Egypte was ondertussen sterk verzwakt. De heerschappij van Ptolemaeus IV Philopator begon met de moord van de Koningin Moeder Berenice II. De jonge koning kwam al snel onder de invloed van zijn hovelingen. Zijn ministers gebruikten hun macht voor hun eigen goed, tot grote ontevredenheid van het volk.
Antiochos wilde voordeel behalen uit deze chaotische situatie. Hij begon in 219 v.Chr. de Vierde Syrische Oorlog. Hij heroverde de haven van Antiochië als steden in Fenicië, waaronder ook Tyrus. Liever dan onmiddellijk Egypte binnen te vallen, wachtte Antiochus nog meer dan een jaar in Fenicië, waarbij hij zijn nieuw veroverde gebieden consolideerde en luisterde naar diplomatische voorstellen van het Ptolemaeïsche rijk.

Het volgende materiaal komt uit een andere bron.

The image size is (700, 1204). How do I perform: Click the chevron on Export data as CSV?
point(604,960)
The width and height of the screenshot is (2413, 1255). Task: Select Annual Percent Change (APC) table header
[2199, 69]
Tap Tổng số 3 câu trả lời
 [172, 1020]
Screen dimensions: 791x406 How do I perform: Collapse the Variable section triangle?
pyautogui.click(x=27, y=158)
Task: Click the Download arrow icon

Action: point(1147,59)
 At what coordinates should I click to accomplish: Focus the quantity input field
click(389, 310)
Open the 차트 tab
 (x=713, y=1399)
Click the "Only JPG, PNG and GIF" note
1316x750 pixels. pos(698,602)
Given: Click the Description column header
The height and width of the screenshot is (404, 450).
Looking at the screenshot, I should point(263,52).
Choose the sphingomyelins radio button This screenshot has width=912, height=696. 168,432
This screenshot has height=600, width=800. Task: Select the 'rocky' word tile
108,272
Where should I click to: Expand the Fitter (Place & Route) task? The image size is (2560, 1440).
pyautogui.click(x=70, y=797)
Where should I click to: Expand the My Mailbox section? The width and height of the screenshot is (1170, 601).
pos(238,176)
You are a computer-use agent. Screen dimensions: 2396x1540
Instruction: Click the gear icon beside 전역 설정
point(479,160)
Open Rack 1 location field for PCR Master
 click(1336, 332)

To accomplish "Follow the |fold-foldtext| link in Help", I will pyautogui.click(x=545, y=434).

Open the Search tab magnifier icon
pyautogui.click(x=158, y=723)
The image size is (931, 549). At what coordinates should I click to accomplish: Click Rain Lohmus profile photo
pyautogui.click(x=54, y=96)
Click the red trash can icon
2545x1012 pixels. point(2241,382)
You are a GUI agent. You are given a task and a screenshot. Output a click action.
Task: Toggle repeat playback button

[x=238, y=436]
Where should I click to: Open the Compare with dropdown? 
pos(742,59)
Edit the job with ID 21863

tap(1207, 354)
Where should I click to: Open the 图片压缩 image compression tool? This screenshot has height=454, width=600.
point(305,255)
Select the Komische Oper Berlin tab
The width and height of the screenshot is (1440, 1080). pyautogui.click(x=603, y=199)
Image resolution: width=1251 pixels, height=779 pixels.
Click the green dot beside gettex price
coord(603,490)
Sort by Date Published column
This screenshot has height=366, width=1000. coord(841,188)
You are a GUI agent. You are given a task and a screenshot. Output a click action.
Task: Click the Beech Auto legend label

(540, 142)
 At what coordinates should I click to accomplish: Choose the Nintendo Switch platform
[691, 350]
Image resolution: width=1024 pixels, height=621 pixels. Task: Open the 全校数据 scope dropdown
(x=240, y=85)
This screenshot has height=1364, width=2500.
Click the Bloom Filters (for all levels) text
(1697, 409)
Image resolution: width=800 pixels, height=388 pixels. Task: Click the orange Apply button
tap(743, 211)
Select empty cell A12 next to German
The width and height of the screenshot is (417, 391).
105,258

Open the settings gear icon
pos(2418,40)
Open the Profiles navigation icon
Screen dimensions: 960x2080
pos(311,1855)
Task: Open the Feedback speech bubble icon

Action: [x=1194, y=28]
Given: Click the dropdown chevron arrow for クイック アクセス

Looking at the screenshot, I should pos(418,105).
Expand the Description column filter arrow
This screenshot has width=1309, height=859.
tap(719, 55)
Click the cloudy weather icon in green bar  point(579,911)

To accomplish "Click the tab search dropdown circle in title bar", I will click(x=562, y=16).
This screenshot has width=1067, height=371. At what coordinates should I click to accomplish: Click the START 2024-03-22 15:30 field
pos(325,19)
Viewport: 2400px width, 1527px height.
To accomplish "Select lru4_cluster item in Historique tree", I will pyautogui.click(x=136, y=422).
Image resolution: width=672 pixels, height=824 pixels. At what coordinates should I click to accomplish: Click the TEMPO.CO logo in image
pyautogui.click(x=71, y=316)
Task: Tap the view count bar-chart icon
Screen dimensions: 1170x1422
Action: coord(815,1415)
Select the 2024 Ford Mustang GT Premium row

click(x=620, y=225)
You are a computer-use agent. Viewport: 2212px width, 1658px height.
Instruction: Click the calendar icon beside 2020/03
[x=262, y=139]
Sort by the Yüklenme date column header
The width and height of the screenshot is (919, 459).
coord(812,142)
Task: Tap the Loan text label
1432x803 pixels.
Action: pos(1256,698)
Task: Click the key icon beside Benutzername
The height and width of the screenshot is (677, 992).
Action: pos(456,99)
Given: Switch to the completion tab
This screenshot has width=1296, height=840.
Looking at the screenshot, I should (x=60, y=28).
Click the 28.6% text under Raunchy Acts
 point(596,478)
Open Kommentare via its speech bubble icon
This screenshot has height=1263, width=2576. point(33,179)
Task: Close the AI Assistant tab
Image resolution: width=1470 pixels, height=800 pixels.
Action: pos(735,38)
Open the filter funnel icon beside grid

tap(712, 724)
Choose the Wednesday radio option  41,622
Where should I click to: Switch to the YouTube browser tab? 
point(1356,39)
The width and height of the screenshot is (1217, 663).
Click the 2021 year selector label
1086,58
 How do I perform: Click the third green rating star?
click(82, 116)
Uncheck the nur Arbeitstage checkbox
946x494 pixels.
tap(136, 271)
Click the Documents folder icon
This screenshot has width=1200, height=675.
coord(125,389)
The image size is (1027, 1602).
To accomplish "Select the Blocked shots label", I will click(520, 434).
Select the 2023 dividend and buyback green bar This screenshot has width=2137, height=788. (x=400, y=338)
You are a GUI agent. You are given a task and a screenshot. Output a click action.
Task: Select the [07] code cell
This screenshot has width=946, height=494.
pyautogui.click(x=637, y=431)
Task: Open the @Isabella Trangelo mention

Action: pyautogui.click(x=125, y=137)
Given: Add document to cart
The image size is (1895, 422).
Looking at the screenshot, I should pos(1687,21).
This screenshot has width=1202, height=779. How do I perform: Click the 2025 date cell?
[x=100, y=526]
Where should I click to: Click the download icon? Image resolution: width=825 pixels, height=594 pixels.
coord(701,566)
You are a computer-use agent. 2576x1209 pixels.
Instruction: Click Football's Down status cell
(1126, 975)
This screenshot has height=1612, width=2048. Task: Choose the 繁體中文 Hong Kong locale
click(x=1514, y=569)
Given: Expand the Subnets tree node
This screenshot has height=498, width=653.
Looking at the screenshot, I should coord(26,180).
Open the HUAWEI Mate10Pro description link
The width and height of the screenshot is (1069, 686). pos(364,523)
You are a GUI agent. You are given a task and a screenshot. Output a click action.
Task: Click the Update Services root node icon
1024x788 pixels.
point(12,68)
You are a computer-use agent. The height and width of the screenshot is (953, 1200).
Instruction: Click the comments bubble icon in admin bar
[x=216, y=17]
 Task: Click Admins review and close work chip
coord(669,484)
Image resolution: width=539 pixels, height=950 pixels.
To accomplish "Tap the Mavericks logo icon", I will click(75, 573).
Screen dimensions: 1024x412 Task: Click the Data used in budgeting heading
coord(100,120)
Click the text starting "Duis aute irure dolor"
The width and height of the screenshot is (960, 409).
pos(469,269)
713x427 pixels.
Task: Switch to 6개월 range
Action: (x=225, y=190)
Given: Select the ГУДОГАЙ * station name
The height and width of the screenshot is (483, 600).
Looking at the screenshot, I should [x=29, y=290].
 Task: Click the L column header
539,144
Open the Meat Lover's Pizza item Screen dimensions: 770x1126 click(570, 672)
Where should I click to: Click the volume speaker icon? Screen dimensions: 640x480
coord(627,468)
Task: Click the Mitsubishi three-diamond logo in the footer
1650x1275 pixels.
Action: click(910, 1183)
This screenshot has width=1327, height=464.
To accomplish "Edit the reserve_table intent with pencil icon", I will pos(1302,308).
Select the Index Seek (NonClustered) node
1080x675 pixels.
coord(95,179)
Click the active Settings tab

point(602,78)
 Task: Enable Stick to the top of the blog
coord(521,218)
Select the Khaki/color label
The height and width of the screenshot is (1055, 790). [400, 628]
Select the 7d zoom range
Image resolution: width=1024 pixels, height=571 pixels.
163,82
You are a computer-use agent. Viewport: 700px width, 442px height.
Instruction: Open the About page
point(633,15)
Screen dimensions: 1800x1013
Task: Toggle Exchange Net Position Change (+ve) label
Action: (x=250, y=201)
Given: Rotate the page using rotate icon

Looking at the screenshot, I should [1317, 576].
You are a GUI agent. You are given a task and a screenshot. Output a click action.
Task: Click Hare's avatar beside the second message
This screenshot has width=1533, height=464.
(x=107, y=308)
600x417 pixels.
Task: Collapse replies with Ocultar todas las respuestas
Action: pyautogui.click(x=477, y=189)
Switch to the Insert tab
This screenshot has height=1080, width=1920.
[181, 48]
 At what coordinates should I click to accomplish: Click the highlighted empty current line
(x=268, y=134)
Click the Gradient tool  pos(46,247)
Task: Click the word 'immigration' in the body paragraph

Ondertussen begon Ptolemaeus' minister een leger te verzamelen en te trainen. Hij rekruteerde niet enkel uit de lokale Griekse populatie, zoals Hellenistische legers normaal gezien waren, maar ook uit de Egyptische bevolking, waarbij hij minstens 30.000 inboorlingen in de falanx kon gebruiken. Deze innovatie had voordelen, maar zou later vreselijke gevolgen hebben voor de stabiliteit van het rijk. In de zomer van 217 v.Chr. viel Ptolemaeus Antiochus aan in de slag bij Raphia, de grootste slag sinds de slag bij Ipsus, een slag die meer dan tachtig jaar daarvoor plaatsvond.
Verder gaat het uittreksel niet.